- [Texte fourni]

══════

Hebdomadaire d'information
 
Volume 40 - numÉro 8 - 17 octobre 2005
 Sommaire de ce numéro
 Archives de Forum

année internationale de la physique

La matière dans son quatrième état

Expansion d'un plasma produit par l'interaction d'un faisceau laser avec un bloc d'aluminium. Le tout se passe en moins d'une microseconde.

Le commun des mortels connait la Lune et les étoiles, a entendu parler du bigbang, de la relativité et peut-être aussi des supercordes, mais ne sait rien des plasmas, ignorant même jusqu’à leur existence. Confronté à la traditionnelle question «Que faites-vous dans la vie?» le «plasmicien» est souvent contraint d’expliquer, en accéléré et sans reprendre son souffle, les atomes, le rayonnement, les électrons libres, la force électromagnétique… et de préciser que «Non, je ne travaille pas avec le sang!» À force de répéter à l’envi ce refrain, il rêve de la popularité médiatique de son collègue astrophysicien dont le domaine passe si bien à la télévision. Pourtant, les plasmas accompagnent nos vies de l’aube au crépuscule et même la nuit, depuis le Soleil qui nous éclaire jusqu’au tube fluorescent de nos cuisines ou de nos bureaux.

══════

- [Données fournies]
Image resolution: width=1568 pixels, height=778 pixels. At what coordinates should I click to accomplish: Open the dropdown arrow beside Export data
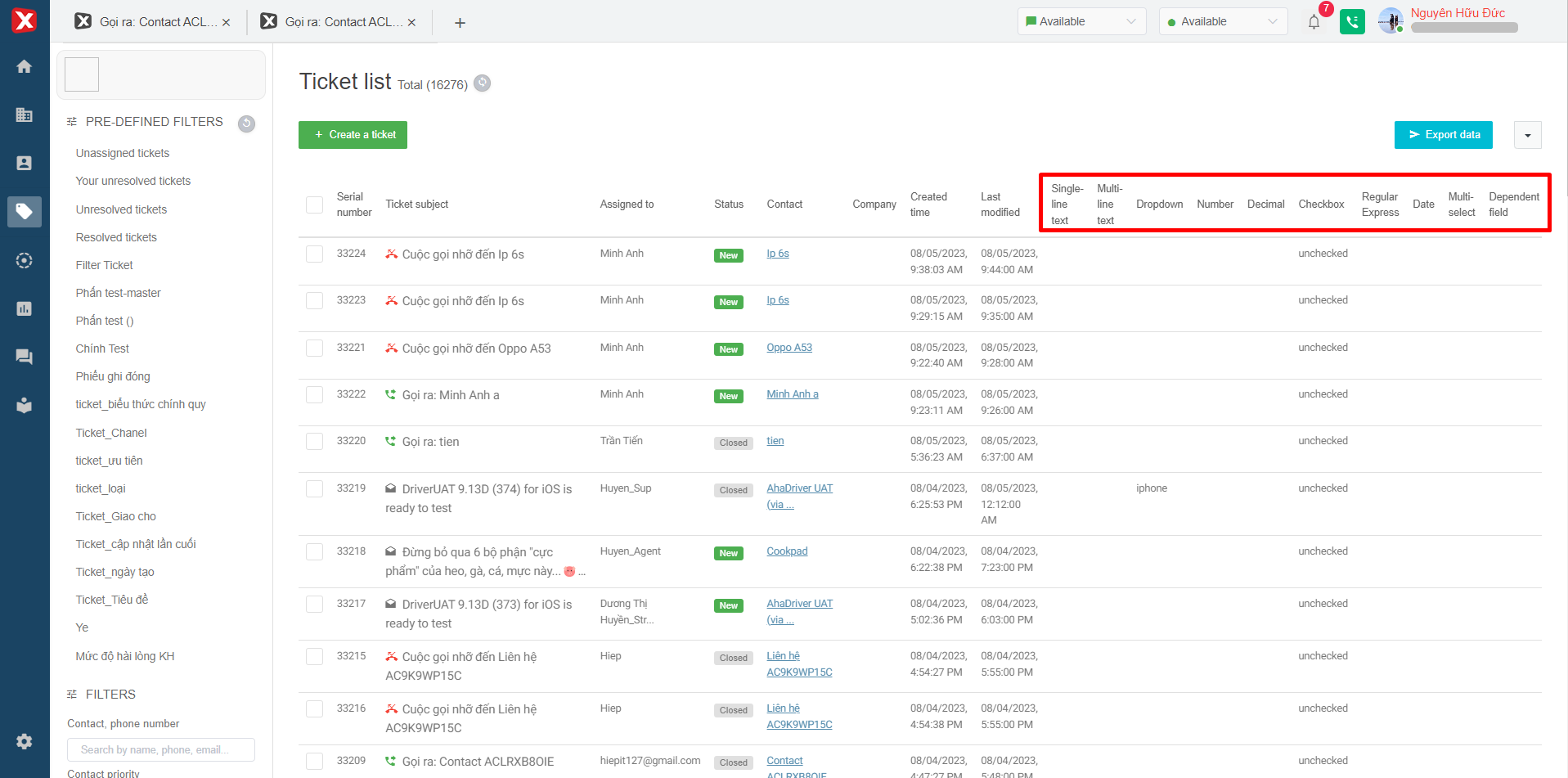[1527, 136]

══════

- [Exercices à faire]
- 1) Résumez le paragraphe de l'article sur les plasmas qui commence par « Le commun des mortels », en gardant ses faits principaux.
- 2) Reproduisez à l'identique le passage de l'article sur les plasmas qui va de « année internationale de » jusqu'à « moins d'une microseconde. ».
- 3) Rédigez la suite de l'article sur les plasmas, à partir de sa dernière phrase.

- [Réponses aux exercices]
- 1) La plupart des gens connaissent la Lune, les étoiles, le big bang ou la relativité, mais ignorent tout des plasmas, parfois même leur existence. Quand on lui demande son métier, le « plasmicien » doit expliquer en vitesse les atomes, le rayonnement, les électrons libres et la force électromagnétique. Il doit aussi préciser qu'il ne travaille pas avec le sang. Il envie la popularité télévisée de l'astrophysicien. Pourtant, les plasmas sont présents dans nos vies jour et nuit, du Soleil jusqu'au tube fluorescent de nos cuisines et de nos bureaux.

- 2)
année internationale de la physique

La matière dans son quatrième état

Expansion d'un plasma produit par l'interaction d'un faisceau laser avec un bloc d'aluminium. Le tout se passe en moins d'une microseconde.

- 3)
Qu’est-ce donc qu’un plasma? Tout simplement de la matière portée à un état d’énergie telle que les atomes ont perdu un ou plusieurs électrons. Sous sa forme la plus simple, le plasma apparait comme une soupe d’ions positifs et d’électrons libres. La liberté associée à cet état se traduit par l’existence de champs électromagnétiques qui confèrent à la matière des propriétés spéciales, dites collectives. Ceci signifie que, si l’on écarte un électron de sa position par exemple, on perturbe l’ensemble du système, qui se met alors à osciller pour rétablir l’équilibre. «Très bien, mais que fait-on avec cela?» demandera monsieur ou madame Tout-le-monde. Beaucoup de choses en fait, car le plasma est également le siège de nombreux phénomènes fort intéressants dont les applications sont extrêmement variées et touchent, d’une façon ou d’une autre, à presque tous les secteurs industriels.

On sait que le Soleil n’est pas comparable au tube fluorescent... Il n’existe donc pas un, mais plutôt des plasmas, chacun doté de propriétés différentes, même si certaines sont communes à la majorité d’entre eux. Ainsi, la plupart sont émetteurs de lumière, visible ou non, laquelle peut être récupérée pour des applications diverses, l’éclairage entre autres. Beaucoup de sources lumineuses sont des plasmas. En plus des traditionnels tubes fluorescents déjà évoqués, c’est le cas en particulier de certains types de lasers (les fameux lasers à excimère utilisés pour la chirurgie de la myopie) et de lampes. C’est cette propriété qu’on exploite aussi dans les écrans télé à plasma – des moniteurs visuels extraplats de dimensions appréciables et libres des problèmes d’angle de visionnement que posent les écrans à cristaux liquides.

Les plasmas, c’est en outre cette découverte récente qui a fait la une de la célèbre revue Nature : la génération, par interaction laser-plasma, d’un faisceau d’électrons auquel on a donné le nom de dream beam («faisceau de rêve»). Il s’agit d’un faisceau si monoénergétique qu’il pourrait être à l’origine d’une véritable révolution technologique dans la conception d’accélérateurs de particules dont le cout serait moindre et la taille beaucoup plus modeste que ceux des accélérateurs classiques.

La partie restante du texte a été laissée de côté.